Tâche donnée: Veuillez convertir en tableau Markdown les lignes allant du début jusqu'à la ligne contenant « [x=52, y=17] », celle-ci comprise, avec une colonne « Num » pour le numéro de rang et une colonne « Contenu » pour la ligne. Omettez les lignes vides et les images.

Liste:
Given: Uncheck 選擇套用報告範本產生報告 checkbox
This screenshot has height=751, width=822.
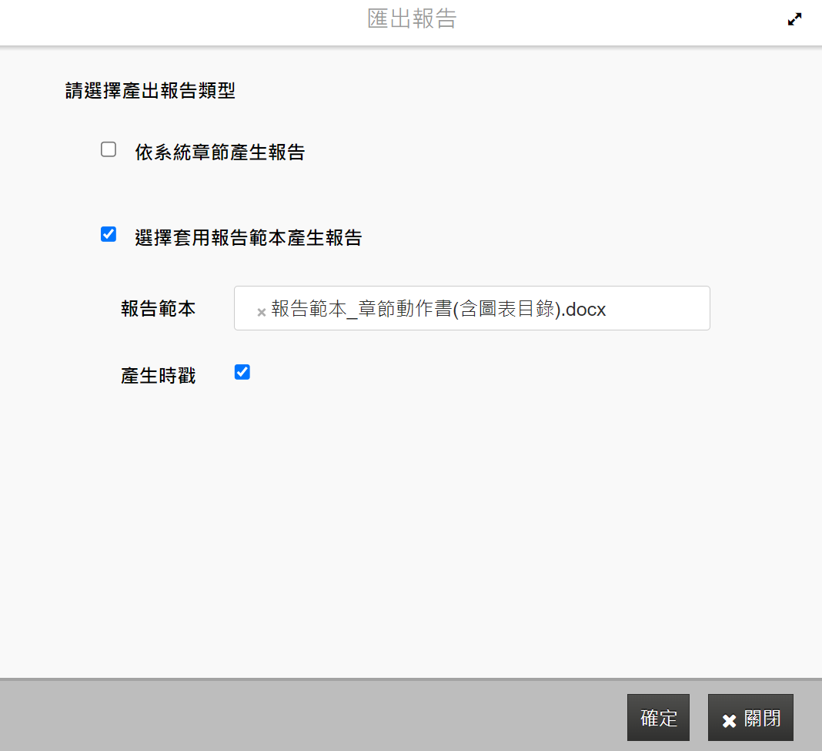Looking at the screenshot, I should pos(109,235).
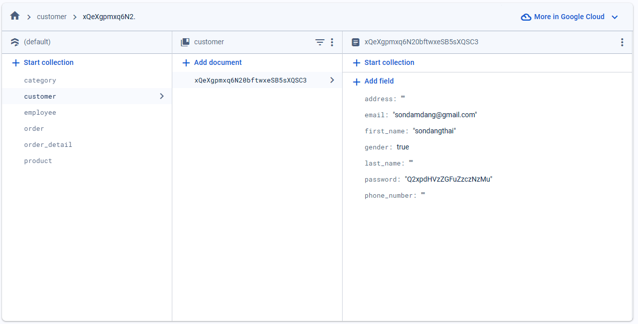Click customer link in breadcrumb
Viewport: 638px width, 324px height.
[x=52, y=17]
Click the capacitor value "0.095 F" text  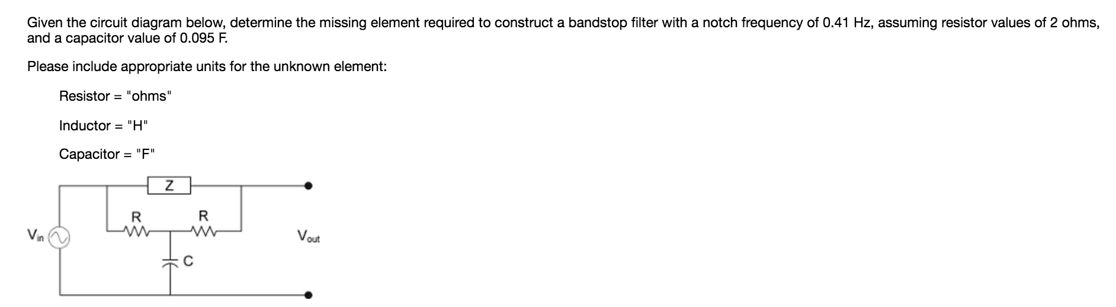pos(204,39)
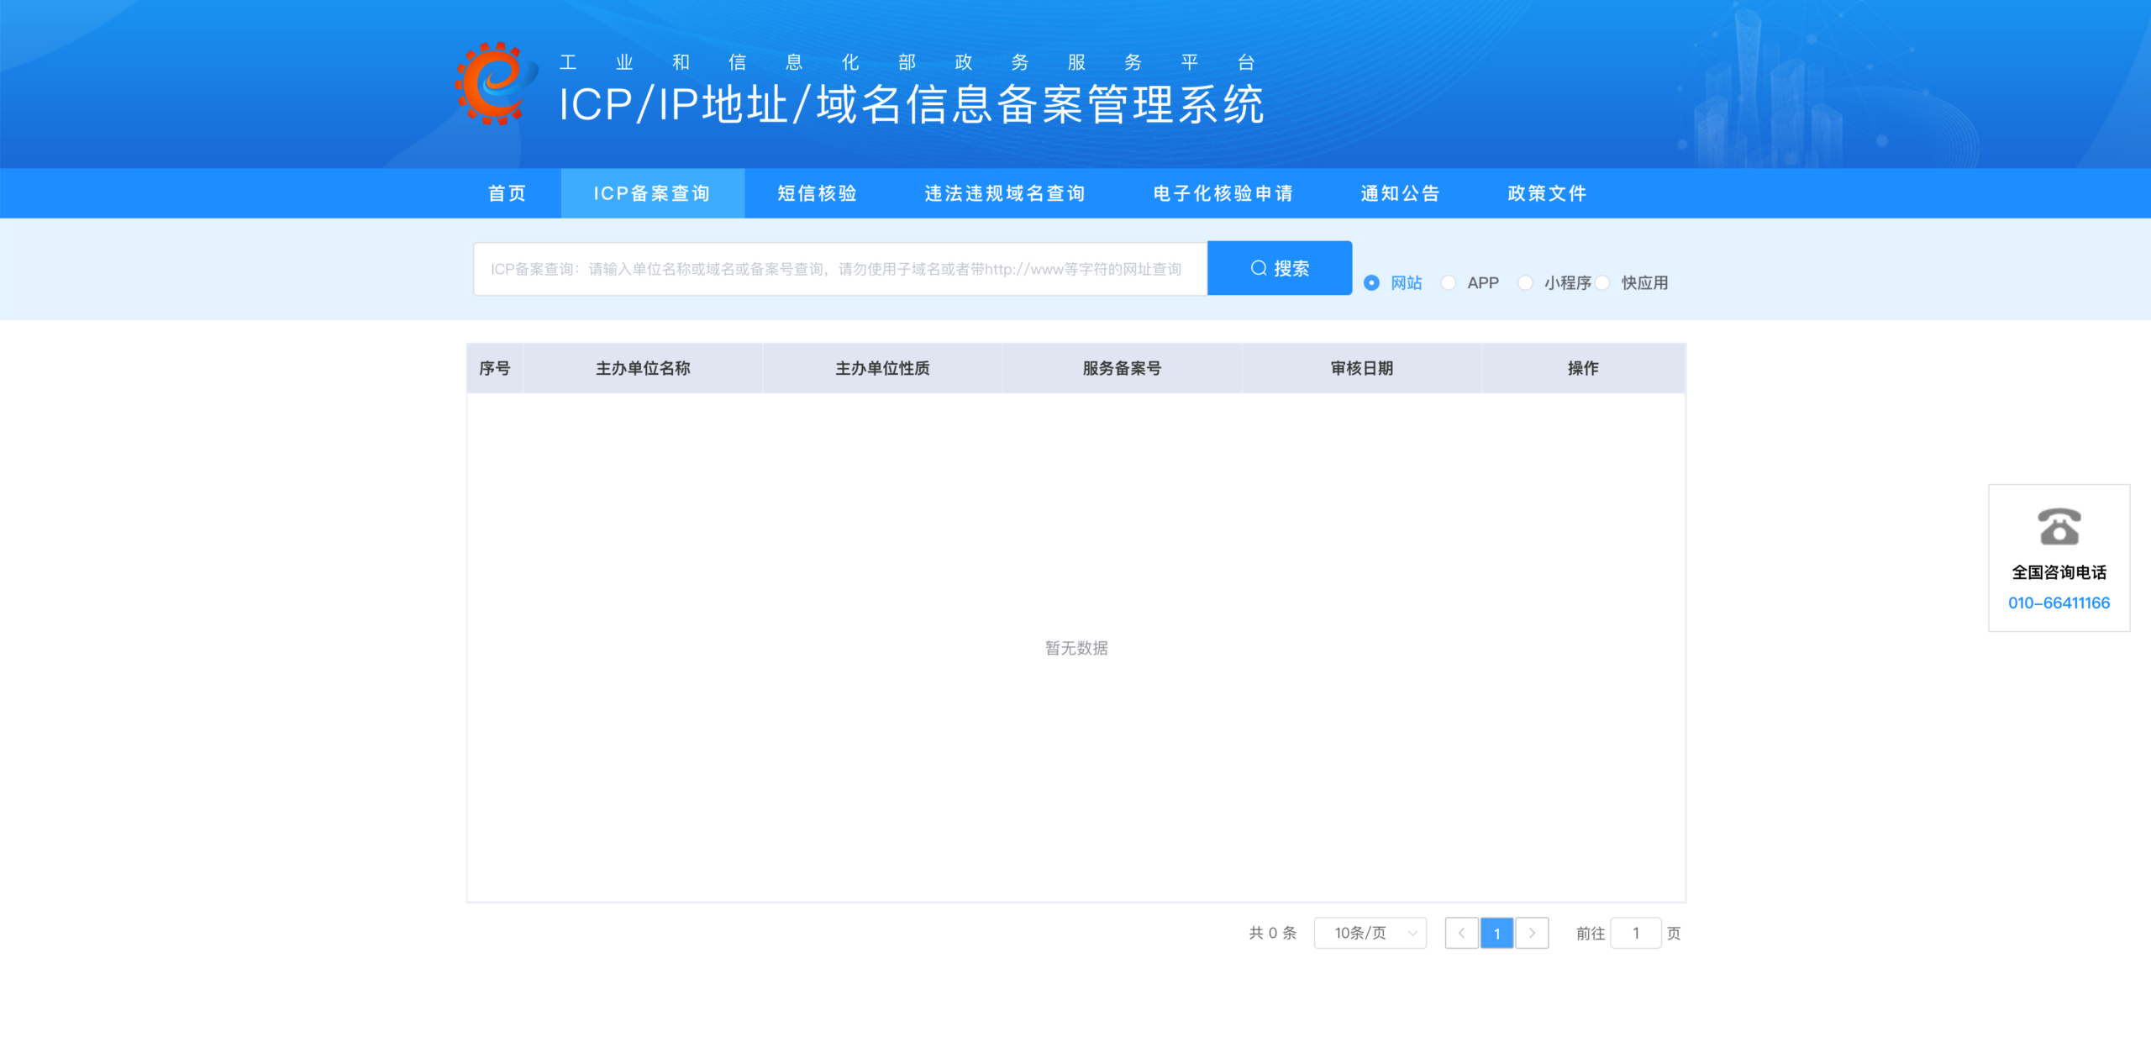Open the 首页 navigation tab
The width and height of the screenshot is (2151, 1037).
click(507, 193)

Résultat:
| Num | Contenu |
|---|---|
| 1 | Given: Uncheck 選擇套用報告範本產生報告 checkbox |
| 2 | This screenshot has height=751, width=822. |
| 3 | Looking at the screenshot, I should pos(109,235). |
| 4 | Click customer link in breadcrumb |
| 5 | Viewport: 638px width, 324px height. |
| 6 | [x=52, y=17] |